Collected data:
######

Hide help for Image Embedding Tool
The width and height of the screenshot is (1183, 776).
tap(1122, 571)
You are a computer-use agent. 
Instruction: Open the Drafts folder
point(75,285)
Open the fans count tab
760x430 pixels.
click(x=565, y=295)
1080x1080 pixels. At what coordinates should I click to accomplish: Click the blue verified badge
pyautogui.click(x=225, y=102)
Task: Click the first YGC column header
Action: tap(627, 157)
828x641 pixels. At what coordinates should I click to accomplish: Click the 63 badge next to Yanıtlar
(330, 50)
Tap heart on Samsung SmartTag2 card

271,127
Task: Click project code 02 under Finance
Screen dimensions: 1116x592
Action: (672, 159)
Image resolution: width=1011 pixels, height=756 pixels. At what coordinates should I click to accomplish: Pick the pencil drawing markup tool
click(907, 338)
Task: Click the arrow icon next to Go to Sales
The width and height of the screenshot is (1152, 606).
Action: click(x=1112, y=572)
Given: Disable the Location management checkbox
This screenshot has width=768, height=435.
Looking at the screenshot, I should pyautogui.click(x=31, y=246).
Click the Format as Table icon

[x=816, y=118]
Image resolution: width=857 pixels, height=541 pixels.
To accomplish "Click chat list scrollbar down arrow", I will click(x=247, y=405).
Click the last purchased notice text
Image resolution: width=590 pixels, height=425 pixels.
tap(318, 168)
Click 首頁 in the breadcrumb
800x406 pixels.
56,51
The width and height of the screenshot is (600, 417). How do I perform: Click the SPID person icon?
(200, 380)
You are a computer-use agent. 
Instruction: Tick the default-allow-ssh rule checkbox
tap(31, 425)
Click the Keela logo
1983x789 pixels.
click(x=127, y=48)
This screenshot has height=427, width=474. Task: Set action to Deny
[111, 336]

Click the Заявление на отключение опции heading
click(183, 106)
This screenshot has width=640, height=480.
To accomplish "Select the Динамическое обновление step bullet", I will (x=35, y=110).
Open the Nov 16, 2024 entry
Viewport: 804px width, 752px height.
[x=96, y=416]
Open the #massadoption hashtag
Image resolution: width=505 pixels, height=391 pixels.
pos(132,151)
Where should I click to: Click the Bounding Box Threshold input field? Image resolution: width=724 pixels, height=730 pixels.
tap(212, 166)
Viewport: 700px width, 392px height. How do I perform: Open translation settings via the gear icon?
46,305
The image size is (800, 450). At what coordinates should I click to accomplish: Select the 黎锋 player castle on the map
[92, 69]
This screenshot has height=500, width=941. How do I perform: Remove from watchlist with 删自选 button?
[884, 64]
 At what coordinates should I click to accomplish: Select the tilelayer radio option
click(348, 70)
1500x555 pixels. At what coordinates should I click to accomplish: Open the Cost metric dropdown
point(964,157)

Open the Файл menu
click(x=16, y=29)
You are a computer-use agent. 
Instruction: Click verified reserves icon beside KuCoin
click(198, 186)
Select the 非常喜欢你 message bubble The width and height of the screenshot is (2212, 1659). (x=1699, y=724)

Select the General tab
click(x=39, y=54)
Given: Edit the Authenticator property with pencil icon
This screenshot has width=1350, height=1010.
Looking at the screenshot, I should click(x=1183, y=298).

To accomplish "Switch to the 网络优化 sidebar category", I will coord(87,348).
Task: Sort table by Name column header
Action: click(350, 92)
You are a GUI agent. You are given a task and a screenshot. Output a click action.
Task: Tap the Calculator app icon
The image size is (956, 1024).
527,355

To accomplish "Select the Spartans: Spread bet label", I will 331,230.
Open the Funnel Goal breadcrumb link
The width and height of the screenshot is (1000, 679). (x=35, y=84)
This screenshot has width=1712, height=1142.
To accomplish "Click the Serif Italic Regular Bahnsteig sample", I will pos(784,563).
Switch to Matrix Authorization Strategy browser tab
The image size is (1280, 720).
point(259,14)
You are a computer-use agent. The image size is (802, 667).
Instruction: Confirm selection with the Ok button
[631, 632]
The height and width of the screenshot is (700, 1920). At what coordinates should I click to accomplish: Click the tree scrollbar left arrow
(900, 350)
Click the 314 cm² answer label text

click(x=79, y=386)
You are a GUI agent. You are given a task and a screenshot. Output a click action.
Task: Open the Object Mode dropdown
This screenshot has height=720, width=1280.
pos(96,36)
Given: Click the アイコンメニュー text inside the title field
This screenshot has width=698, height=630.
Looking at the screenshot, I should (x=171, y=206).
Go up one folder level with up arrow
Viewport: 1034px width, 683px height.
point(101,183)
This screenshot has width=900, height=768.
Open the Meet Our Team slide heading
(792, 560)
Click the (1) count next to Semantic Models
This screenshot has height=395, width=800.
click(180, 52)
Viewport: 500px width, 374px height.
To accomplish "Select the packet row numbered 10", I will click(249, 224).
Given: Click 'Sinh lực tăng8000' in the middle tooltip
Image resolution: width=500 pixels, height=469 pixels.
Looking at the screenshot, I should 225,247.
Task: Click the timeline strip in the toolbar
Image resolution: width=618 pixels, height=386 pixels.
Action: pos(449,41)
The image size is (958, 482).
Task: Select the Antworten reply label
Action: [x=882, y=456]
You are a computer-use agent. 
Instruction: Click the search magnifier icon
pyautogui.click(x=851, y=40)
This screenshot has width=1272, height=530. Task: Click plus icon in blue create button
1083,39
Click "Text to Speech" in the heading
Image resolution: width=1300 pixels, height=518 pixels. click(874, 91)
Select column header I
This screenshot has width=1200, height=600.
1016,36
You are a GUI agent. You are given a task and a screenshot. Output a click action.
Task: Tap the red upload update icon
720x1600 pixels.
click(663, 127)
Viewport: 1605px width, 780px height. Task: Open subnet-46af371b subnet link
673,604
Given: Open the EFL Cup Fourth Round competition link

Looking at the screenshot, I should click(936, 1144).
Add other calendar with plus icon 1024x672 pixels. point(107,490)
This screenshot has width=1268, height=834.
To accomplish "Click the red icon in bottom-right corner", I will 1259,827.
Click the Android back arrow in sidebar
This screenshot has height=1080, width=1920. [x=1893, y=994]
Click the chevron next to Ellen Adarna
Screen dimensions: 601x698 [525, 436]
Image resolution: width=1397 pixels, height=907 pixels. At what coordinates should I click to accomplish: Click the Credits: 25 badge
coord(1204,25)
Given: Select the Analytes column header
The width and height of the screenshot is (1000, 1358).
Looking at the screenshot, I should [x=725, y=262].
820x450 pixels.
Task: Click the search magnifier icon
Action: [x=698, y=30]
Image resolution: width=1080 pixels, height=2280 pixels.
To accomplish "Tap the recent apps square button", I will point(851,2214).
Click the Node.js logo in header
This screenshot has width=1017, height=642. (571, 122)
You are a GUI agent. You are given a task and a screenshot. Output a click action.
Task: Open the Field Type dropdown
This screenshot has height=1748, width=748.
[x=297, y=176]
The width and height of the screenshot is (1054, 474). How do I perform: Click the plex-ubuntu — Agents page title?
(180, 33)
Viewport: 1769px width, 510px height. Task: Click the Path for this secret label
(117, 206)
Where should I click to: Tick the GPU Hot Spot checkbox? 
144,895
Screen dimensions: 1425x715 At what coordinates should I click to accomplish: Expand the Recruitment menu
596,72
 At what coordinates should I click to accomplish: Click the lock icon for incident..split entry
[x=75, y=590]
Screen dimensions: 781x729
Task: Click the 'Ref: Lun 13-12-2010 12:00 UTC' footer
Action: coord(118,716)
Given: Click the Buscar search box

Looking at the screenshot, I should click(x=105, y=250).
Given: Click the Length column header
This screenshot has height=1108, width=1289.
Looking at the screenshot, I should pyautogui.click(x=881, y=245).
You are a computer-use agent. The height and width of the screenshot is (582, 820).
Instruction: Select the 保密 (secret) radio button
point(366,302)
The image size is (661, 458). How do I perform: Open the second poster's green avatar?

######

Problem description -
Once more, write out the records in full, exactly as they appear.

Result below -
Hide help for Image Embedding Tool
The width and height of the screenshot is (1183, 776).
tap(1122, 571)
You are a computer-use agent. 
Instruction: Open the Drafts folder
point(75,285)
Open the fans count tab
760x430 pixels.
click(x=565, y=295)
1080x1080 pixels. At what coordinates should I click to accomplish: Click the blue verified badge
pyautogui.click(x=225, y=102)
Task: Click the first YGC column header
Action: tap(627, 157)
828x641 pixels. At what coordinates should I click to accomplish: Click the 63 badge next to Yanıtlar
(330, 50)
Tap heart on Samsung SmartTag2 card

271,127
Task: Click project code 02 under Finance
Screen dimensions: 1116x592
Action: (672, 159)
Image resolution: width=1011 pixels, height=756 pixels. At what coordinates should I click to accomplish: Pick the pencil drawing markup tool
click(907, 338)
Task: Click the arrow icon next to Go to Sales
The width and height of the screenshot is (1152, 606).
Action: click(x=1112, y=572)
Given: Disable the Location management checkbox
This screenshot has width=768, height=435.
Looking at the screenshot, I should pyautogui.click(x=31, y=246).
Click the Format as Table icon

[x=816, y=118]
Image resolution: width=857 pixels, height=541 pixels.
To accomplish "Click chat list scrollbar down arrow", I will click(x=247, y=405).
Click the last purchased notice text
Image resolution: width=590 pixels, height=425 pixels.
tap(318, 168)
Click 首頁 in the breadcrumb
800x406 pixels.
56,51
The width and height of the screenshot is (600, 417). How do I perform: Click the SPID person icon?
(200, 380)
You are a computer-use agent. 
Instruction: Tick the default-allow-ssh rule checkbox
tap(31, 425)
Click the Keela logo
1983x789 pixels.
click(x=127, y=48)
This screenshot has height=427, width=474. Task: Set action to Deny
[111, 336]

Click the Заявление на отключение опции heading
click(183, 106)
This screenshot has width=640, height=480.
To accomplish "Select the Динамическое обновление step bullet", I will (x=35, y=110).
Open the Nov 16, 2024 entry
Viewport: 804px width, 752px height.
[x=96, y=416]
Open the #massadoption hashtag
Image resolution: width=505 pixels, height=391 pixels.
pos(132,151)
Where should I click to: Click the Bounding Box Threshold input field? Image resolution: width=724 pixels, height=730 pixels.
tap(212, 166)
Viewport: 700px width, 392px height. How do I perform: Open translation settings via the gear icon?
46,305
The image size is (800, 450). At what coordinates should I click to accomplish: Select the 黎锋 player castle on the map
[92, 69]
This screenshot has height=500, width=941. How do I perform: Remove from watchlist with 删自选 button?
[884, 64]
 At what coordinates should I click to accomplish: Select the tilelayer radio option
click(348, 70)
1500x555 pixels. At what coordinates should I click to accomplish: Open the Cost metric dropdown
point(964,157)

Open the Файл menu
click(x=16, y=29)
You are a computer-use agent. 
Instruction: Click verified reserves icon beside KuCoin
click(198, 186)
Select the 非常喜欢你 message bubble The width and height of the screenshot is (2212, 1659). (x=1699, y=724)

Select the General tab
click(x=39, y=54)
Given: Edit the Authenticator property with pencil icon
This screenshot has width=1350, height=1010.
Looking at the screenshot, I should click(x=1183, y=298).

To accomplish "Switch to the 网络优化 sidebar category", I will coord(87,348).
Task: Sort table by Name column header
Action: click(350, 92)
You are a GUI agent. You are given a task and a screenshot. Output a click action.
Task: Tap the Calculator app icon
The image size is (956, 1024).
527,355

To accomplish "Select the Spartans: Spread bet label", I will 331,230.
Open the Funnel Goal breadcrumb link
The width and height of the screenshot is (1000, 679). (x=35, y=84)
This screenshot has width=1712, height=1142.
To accomplish "Click the Serif Italic Regular Bahnsteig sample", I will pos(784,563).
Switch to Matrix Authorization Strategy browser tab
The image size is (1280, 720).
point(259,14)
You are a computer-use agent. The image size is (802, 667).
Instruction: Confirm selection with the Ok button
[631, 632]
The height and width of the screenshot is (700, 1920). At what coordinates should I click to accomplish: Click the tree scrollbar left arrow
(900, 350)
Click the 314 cm² answer label text

click(x=79, y=386)
You are a GUI agent. You are given a task and a screenshot. Output a click action.
Task: Open the Object Mode dropdown
This screenshot has height=720, width=1280.
pos(96,36)
Given: Click the アイコンメニュー text inside the title field
This screenshot has width=698, height=630.
Looking at the screenshot, I should (x=171, y=206).
Go up one folder level with up arrow
Viewport: 1034px width, 683px height.
point(101,183)
This screenshot has width=900, height=768.
Open the Meet Our Team slide heading
(792, 560)
Click the (1) count next to Semantic Models
This screenshot has height=395, width=800.
click(180, 52)
Viewport: 500px width, 374px height.
To accomplish "Select the packet row numbered 10", I will click(249, 224).
Given: Click 'Sinh lực tăng8000' in the middle tooltip
Image resolution: width=500 pixels, height=469 pixels.
Looking at the screenshot, I should 225,247.
Task: Click the timeline strip in the toolbar
Image resolution: width=618 pixels, height=386 pixels.
Action: pos(449,41)
The image size is (958, 482).
Task: Select the Antworten reply label
Action: [x=882, y=456]
You are a computer-use agent. 
Instruction: Click the search magnifier icon
pyautogui.click(x=851, y=40)
This screenshot has width=1272, height=530. Task: Click plus icon in blue create button
1083,39
Click "Text to Speech" in the heading
Image resolution: width=1300 pixels, height=518 pixels. click(874, 91)
Select column header I
This screenshot has width=1200, height=600.
1016,36
You are a GUI agent. You are given a task and a screenshot. Output a click action.
Task: Tap the red upload update icon
720x1600 pixels.
click(663, 127)
Viewport: 1605px width, 780px height. Task: Open subnet-46af371b subnet link
673,604
Given: Open the EFL Cup Fourth Round competition link

Looking at the screenshot, I should click(936, 1144).
Add other calendar with plus icon 1024x672 pixels. point(107,490)
This screenshot has width=1268, height=834.
To accomplish "Click the red icon in bottom-right corner", I will 1259,827.
Click the Android back arrow in sidebar
This screenshot has height=1080, width=1920. [x=1893, y=994]
Click the chevron next to Ellen Adarna
Screen dimensions: 601x698 [525, 436]
Image resolution: width=1397 pixels, height=907 pixels. At what coordinates should I click to accomplish: Click the Credits: 25 badge
coord(1204,25)
Given: Select the Analytes column header
The width and height of the screenshot is (1000, 1358).
Looking at the screenshot, I should [x=725, y=262].
820x450 pixels.
Task: Click the search magnifier icon
Action: [x=698, y=30]
Image resolution: width=1080 pixels, height=2280 pixels.
To accomplish "Tap the recent apps square button", I will point(851,2214).
Click the Node.js logo in header
This screenshot has width=1017, height=642. (571, 122)
You are a GUI agent. You are given a task and a screenshot. Output a click action.
Task: Open the Field Type dropdown
This screenshot has height=1748, width=748.
[x=297, y=176]
The width and height of the screenshot is (1054, 474). How do I perform: Click the plex-ubuntu — Agents page title?
(180, 33)
Viewport: 1769px width, 510px height. Task: Click the Path for this secret label
(117, 206)
Where should I click to: Tick the GPU Hot Spot checkbox? 
144,895
Screen dimensions: 1425x715 At what coordinates should I click to accomplish: Expand the Recruitment menu
596,72
 At what coordinates should I click to accomplish: Click the lock icon for incident..split entry
[x=75, y=590]
Screen dimensions: 781x729
Task: Click the 'Ref: Lun 13-12-2010 12:00 UTC' footer
Action: coord(118,716)
Given: Click the Buscar search box

Looking at the screenshot, I should click(x=105, y=250).
Given: Click the Length column header
This screenshot has height=1108, width=1289.
Looking at the screenshot, I should pyautogui.click(x=881, y=245).
You are a computer-use agent. The height and width of the screenshot is (582, 820).
Instruction: Select the 保密 (secret) radio button
point(366,302)
The image size is (661, 458). How do I perform: Open the second poster's green avatar?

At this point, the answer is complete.